#### [Written request]
Quote the lines of the material from the one containing "Screen dimensions: 296x126" through the one containing "point(1868,479)", both included, exactly as they appear.

Click-target data
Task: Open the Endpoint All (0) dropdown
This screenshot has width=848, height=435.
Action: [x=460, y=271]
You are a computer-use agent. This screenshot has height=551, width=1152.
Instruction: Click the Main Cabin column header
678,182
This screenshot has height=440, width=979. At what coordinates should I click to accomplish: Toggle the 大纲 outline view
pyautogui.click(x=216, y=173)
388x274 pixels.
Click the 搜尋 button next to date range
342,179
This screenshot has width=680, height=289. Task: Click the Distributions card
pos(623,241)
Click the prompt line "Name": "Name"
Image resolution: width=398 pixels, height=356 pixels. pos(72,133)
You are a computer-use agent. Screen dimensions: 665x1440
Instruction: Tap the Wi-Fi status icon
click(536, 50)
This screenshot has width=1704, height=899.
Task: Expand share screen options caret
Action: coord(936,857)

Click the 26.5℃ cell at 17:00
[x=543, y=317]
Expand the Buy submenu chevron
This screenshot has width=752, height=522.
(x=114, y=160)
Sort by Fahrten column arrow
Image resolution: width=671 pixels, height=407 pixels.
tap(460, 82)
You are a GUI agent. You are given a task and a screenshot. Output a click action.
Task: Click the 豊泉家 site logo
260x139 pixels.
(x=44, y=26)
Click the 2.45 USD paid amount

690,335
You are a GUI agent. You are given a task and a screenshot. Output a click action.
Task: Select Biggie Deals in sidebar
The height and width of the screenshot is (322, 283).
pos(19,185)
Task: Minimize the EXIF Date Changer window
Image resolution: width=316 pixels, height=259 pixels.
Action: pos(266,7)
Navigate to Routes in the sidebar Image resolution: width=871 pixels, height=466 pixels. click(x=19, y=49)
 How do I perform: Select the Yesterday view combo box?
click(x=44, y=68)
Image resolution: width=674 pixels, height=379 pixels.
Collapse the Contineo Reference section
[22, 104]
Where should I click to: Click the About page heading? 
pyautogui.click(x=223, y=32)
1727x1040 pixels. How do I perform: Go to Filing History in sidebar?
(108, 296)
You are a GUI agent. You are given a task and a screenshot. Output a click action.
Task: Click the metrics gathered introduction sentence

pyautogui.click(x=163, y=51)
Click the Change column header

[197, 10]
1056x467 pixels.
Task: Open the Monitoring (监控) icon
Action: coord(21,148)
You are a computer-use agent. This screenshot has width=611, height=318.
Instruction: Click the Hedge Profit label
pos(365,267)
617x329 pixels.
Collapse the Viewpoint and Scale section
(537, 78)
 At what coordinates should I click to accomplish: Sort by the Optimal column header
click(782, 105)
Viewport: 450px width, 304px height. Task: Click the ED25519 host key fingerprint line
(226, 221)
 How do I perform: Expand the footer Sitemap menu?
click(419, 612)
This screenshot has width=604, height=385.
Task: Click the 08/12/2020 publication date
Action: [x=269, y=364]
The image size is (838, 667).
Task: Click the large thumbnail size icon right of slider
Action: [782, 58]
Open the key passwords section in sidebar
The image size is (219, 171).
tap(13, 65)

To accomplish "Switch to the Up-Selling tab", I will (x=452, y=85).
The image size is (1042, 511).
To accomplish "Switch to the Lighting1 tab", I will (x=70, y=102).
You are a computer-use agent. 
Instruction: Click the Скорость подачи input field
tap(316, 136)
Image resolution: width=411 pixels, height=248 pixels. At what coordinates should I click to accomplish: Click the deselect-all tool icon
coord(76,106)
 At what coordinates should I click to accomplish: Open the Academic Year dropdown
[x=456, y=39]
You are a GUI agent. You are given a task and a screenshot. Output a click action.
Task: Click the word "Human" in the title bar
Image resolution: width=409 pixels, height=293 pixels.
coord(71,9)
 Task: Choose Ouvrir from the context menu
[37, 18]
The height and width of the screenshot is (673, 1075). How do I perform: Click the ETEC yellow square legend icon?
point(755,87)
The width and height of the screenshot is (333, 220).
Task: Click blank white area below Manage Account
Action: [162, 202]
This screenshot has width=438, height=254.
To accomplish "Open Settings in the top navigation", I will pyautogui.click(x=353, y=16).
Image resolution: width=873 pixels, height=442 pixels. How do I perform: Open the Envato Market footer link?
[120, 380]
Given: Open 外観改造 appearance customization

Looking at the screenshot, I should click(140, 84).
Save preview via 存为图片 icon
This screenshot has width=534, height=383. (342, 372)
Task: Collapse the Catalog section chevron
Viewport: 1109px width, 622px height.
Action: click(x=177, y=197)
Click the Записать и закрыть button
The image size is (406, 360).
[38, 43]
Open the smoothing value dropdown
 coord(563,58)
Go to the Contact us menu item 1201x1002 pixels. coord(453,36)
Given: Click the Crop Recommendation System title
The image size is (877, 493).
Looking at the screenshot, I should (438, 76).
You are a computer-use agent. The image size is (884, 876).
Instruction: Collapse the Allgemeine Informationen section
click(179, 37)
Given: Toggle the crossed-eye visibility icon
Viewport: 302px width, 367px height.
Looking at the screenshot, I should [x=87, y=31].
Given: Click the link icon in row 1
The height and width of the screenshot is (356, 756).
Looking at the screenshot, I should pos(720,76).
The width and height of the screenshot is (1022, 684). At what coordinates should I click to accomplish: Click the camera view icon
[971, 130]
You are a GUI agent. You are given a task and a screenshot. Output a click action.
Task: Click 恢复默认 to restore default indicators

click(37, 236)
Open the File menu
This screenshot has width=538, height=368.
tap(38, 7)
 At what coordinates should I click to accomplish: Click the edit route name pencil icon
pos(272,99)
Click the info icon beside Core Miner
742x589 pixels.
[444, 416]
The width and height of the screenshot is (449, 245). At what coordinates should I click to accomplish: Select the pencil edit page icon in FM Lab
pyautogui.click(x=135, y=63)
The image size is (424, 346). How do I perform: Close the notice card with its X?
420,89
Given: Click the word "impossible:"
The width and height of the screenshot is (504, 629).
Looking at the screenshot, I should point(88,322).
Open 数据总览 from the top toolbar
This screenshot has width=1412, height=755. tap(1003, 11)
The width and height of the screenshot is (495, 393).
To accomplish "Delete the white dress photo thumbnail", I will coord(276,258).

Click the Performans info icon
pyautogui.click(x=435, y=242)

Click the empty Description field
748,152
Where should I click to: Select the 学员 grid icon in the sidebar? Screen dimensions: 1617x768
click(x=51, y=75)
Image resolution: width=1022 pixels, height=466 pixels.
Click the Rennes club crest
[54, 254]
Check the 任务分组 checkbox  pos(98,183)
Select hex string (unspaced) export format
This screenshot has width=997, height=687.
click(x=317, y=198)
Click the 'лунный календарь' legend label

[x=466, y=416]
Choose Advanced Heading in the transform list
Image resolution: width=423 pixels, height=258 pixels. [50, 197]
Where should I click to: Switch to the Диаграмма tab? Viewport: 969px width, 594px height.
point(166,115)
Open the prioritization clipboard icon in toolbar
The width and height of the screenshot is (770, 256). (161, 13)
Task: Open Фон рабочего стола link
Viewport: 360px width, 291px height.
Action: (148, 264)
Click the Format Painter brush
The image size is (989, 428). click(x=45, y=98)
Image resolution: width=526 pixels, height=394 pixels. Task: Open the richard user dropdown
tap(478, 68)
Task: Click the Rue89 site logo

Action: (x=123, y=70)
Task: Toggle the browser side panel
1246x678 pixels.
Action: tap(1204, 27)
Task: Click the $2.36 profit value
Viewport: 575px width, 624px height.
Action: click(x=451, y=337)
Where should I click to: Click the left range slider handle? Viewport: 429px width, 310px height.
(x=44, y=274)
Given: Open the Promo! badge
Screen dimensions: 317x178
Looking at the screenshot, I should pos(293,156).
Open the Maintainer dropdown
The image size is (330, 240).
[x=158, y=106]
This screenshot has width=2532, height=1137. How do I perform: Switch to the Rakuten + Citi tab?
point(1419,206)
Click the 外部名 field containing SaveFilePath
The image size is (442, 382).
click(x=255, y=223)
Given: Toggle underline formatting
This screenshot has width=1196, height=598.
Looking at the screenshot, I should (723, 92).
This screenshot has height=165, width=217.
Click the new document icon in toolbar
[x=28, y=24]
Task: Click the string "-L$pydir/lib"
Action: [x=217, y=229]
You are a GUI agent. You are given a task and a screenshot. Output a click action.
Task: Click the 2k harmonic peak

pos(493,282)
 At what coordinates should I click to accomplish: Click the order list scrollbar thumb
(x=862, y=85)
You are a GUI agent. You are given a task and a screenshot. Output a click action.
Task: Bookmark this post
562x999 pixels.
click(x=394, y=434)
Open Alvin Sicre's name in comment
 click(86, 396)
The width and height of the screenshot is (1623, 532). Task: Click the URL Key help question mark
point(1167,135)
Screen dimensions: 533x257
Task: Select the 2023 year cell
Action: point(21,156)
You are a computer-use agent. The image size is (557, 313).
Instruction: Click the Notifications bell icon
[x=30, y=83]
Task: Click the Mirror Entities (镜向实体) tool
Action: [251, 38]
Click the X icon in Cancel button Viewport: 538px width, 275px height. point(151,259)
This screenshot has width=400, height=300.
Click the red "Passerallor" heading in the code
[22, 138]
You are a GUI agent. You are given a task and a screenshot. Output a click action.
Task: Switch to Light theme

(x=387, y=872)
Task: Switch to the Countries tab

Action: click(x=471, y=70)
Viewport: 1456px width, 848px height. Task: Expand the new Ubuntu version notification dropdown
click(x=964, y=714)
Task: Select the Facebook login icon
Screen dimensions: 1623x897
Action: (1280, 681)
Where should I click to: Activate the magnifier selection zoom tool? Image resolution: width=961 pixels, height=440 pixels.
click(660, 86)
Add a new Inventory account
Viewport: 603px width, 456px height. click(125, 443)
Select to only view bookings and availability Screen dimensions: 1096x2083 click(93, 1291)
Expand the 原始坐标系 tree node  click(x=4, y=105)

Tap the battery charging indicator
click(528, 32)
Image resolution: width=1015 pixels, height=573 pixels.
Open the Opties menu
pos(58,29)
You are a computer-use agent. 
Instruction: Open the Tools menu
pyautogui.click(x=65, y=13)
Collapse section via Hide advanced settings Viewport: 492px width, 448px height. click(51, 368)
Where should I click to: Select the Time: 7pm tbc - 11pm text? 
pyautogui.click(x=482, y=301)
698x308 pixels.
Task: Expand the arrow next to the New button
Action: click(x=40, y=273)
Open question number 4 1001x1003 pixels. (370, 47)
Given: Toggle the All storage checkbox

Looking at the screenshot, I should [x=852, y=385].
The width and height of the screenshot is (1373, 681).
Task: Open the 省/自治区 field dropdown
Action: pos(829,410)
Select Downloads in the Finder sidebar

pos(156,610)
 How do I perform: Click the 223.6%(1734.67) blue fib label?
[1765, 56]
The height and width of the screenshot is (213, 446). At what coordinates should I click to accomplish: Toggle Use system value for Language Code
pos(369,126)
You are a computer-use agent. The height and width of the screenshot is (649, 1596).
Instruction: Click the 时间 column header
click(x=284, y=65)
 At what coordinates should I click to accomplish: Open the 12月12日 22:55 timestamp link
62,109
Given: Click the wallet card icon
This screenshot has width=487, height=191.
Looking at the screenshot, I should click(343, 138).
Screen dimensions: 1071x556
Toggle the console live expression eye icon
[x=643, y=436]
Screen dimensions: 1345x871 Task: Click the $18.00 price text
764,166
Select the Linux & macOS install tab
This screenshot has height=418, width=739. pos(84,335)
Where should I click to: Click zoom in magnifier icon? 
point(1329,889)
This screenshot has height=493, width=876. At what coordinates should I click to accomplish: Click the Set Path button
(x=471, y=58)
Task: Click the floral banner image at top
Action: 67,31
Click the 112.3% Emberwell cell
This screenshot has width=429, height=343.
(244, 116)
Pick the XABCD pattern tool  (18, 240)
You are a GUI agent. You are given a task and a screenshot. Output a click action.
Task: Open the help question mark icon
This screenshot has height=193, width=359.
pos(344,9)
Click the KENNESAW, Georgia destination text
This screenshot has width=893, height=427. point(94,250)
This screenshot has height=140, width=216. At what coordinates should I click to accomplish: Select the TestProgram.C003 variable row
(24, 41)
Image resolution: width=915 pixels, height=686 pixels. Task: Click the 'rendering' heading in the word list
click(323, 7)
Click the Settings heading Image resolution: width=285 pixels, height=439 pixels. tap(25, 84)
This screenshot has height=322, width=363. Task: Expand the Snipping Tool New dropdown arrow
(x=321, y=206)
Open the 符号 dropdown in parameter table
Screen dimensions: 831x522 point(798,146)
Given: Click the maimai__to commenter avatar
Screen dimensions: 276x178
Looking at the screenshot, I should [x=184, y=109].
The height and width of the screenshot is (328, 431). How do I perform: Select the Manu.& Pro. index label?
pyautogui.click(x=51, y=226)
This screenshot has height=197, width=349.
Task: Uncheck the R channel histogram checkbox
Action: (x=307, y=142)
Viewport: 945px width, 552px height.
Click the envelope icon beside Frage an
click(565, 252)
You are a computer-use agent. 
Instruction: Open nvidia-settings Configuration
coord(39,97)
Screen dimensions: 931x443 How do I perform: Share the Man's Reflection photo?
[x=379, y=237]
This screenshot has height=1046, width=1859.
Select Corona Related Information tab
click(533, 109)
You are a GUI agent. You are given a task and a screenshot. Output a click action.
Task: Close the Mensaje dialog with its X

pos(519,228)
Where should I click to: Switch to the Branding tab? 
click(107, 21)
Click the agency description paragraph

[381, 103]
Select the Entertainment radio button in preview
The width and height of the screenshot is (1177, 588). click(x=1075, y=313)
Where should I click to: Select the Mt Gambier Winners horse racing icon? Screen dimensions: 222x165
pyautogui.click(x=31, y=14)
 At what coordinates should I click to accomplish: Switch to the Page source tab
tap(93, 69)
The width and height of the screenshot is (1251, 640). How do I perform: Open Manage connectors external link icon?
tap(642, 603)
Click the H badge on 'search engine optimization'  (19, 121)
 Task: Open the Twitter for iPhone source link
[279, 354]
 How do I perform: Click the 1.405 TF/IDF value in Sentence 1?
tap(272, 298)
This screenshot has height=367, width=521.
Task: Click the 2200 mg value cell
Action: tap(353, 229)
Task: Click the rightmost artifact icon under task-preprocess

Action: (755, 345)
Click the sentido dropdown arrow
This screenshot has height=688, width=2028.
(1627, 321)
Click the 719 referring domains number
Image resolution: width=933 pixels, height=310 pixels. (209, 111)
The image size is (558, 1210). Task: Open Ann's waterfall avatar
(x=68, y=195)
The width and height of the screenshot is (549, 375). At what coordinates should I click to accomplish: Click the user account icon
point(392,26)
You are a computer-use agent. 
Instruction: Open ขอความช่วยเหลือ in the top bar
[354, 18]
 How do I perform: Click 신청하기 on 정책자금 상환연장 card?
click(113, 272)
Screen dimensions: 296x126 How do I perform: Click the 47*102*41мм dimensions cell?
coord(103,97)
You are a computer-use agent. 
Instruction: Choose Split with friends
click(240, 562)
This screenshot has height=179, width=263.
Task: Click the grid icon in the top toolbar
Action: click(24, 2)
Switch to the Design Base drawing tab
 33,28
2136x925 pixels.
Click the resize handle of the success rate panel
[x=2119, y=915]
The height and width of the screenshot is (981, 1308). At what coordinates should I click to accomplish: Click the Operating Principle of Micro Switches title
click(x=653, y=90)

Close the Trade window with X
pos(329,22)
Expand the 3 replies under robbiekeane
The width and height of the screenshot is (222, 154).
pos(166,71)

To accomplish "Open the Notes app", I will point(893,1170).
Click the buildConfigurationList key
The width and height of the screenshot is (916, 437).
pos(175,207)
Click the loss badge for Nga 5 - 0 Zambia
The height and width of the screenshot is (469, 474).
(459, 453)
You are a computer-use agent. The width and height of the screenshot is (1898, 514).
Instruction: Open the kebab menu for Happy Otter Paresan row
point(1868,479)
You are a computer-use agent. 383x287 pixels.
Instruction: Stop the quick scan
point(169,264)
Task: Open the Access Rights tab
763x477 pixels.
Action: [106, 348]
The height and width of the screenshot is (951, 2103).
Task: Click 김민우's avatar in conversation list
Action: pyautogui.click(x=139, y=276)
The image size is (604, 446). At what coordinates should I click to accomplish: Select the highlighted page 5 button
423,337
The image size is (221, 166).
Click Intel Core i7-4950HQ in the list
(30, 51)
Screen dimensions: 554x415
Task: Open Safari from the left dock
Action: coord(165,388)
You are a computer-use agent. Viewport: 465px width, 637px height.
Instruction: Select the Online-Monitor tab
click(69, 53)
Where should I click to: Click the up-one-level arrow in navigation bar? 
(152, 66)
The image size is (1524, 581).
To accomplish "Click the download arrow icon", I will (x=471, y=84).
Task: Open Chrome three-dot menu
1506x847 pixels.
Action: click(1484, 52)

#### [Solution for this task]
Screen dimensions: 296x126 How do I perform: Click the 47*102*41мм dimensions cell?
coord(103,97)
You are a computer-use agent. 
Instruction: Choose Split with friends
click(240, 562)
This screenshot has height=179, width=263.
Task: Click the grid icon in the top toolbar
Action: click(24, 2)
Switch to the Design Base drawing tab
 33,28
2136x925 pixels.
Click the resize handle of the success rate panel
[x=2119, y=915]
The height and width of the screenshot is (981, 1308). At what coordinates should I click to accomplish: Click the Operating Principle of Micro Switches title
click(x=653, y=90)

Close the Trade window with X
pos(329,22)
Expand the 3 replies under robbiekeane
The width and height of the screenshot is (222, 154).
pos(166,71)

To accomplish "Open the Notes app", I will point(893,1170).
Click the buildConfigurationList key
The width and height of the screenshot is (916, 437).
pos(175,207)
Click the loss badge for Nga 5 - 0 Zambia
The height and width of the screenshot is (469, 474).
(459, 453)
You are a computer-use agent. The width and height of the screenshot is (1898, 514).
Instruction: Open the kebab menu for Happy Otter Paresan row
point(1868,479)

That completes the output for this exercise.